How is abdominal (bovine) TB prevented?


This involves:
(a) Pasteurisation of milk. This process destroys most microbes, including TB and Brucella spp.,
but does not adversely affect the taste or nutritional value.
(b) Eradication of infected cattle. Large scale programmes are present in 'developed countries'
where all tuberculin-positive cattle are slaughtered. Despite this, there may be some infected
cattle still in many 'developed countries', e.g. U.S., U.K. and Ireland.
In 'developing countries', eradication programmes are not being carried out due to the expense
of slaughtering the infected cattle. Thus bovine tuberculosis in humans is still a problem in these
countries.

What is the sequence when the lungs are involved?


The focus is usually apical or sub-apical, usually in the right lung. This,
(a) heals by fibrosis,
OR
(b) softens producing a cavity which may be very large in severe cases.
The following may happen: 1. Haemoptysis due to erosion of blood vessel in the cavity
OR
2. Small extension to neighbouring parts of the lung via small bronchi,

OR
3. Widespread extension with massive caseation and death
However, usually the disease remains localised to the lungs, bloodstream invasion is unusual,
and lymph node involvement does not occur, unlike with primary TB.
Back
What happens when the intestine is involved?

This usually arises when the patient swallows his or her own infected sputum. Lesions arise
and ulcerate in to the wall of the ileum. The following may happen: 1. Local spread causing localised peritonitis.
2. Strictures.
3. Fistulae.
Involvement of local lymph nodes is minimal.
Involvement of local lymph nodes is minimal.

What does this mycobacterium cause?


This organism, which has never been grown in-vitro, causes leprosy, which affects the skin,
nerves and mucosa. It is very slow growing but is not as infectious as commonly believed. For
further details, please see Tropical Medicine course.

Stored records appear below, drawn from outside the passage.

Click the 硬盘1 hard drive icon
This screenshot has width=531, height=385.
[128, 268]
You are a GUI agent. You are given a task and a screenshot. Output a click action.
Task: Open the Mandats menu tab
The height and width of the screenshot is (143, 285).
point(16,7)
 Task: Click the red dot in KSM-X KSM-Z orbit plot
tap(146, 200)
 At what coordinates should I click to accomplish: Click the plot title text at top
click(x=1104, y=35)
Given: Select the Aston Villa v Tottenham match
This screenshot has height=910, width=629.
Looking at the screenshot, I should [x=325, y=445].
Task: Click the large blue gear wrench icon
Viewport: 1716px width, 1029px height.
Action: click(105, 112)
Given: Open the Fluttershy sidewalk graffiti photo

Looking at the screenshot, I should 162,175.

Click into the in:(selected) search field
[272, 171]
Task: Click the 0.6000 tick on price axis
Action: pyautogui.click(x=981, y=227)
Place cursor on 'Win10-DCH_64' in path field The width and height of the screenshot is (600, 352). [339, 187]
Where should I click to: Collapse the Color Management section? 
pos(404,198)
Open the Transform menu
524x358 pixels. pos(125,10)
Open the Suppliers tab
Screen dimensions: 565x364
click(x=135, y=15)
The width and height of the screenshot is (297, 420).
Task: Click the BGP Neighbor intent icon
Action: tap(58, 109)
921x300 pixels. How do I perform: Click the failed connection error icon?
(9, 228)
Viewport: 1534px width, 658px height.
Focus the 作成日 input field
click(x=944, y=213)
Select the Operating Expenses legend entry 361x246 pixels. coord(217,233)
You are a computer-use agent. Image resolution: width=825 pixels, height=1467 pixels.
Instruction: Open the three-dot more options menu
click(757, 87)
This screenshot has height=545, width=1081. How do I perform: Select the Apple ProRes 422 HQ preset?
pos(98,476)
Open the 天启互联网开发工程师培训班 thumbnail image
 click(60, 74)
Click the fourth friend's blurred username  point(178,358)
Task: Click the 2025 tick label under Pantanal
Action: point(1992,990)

What are these mycobacteria, and why are they atypical?

You answered:

The correct answer is: These are mycobacteria, which have varying degrees of pathogenicity
for humans. The vast majority are found in the environment and when they do cause infections
in man, they are not readily transmitted from person to person, hence they are not considered
infectious like TB.

What kind of infections do they cause?


The majority of atypical mycobacteria are capable of producing pulmonary infections and
enlargement of lymph nodes (adenitis), particularly cervical adenitis. These infections may
present clinically in a similar manner to TB. The most clinically important atypical mycobacteria
are:
M. avium complex
M. kansasii

There are a large number of these atypicals but the majority are incapable of producing serious
disease.

What is the significance of Mycobacterium avium-intracellulare?


This is so-called because it causes disease in birds. This organism can cause serious disease in
immunosuppessed patients with disseminated disease in patients with AIDS.
It is always a primary infection
It is usually inhaled
Generalised disease can occur producing fever, weight loss and anaemia
Large numbers of bacilli are present in affected organs and in the blood and bone
marrow

How does M. kansasii differ from M. tuberculosis?

You answered:

The correct answer is: LJ slopes turn an orange colour after exposure to light for one hour.
(such atypical mycobacteria are called photochromogens
What category of infection does it cause?

The correct answer is: It usually produces a pulmonary infection resembling tuberculosis on Xray and is seen more commonly in middle-aged men with a history of chronic bronchitis. It is
common in tropical and sub-tropical countries and may invade the bloodstream in those who
are immunosuppressed and produce disseminated disease.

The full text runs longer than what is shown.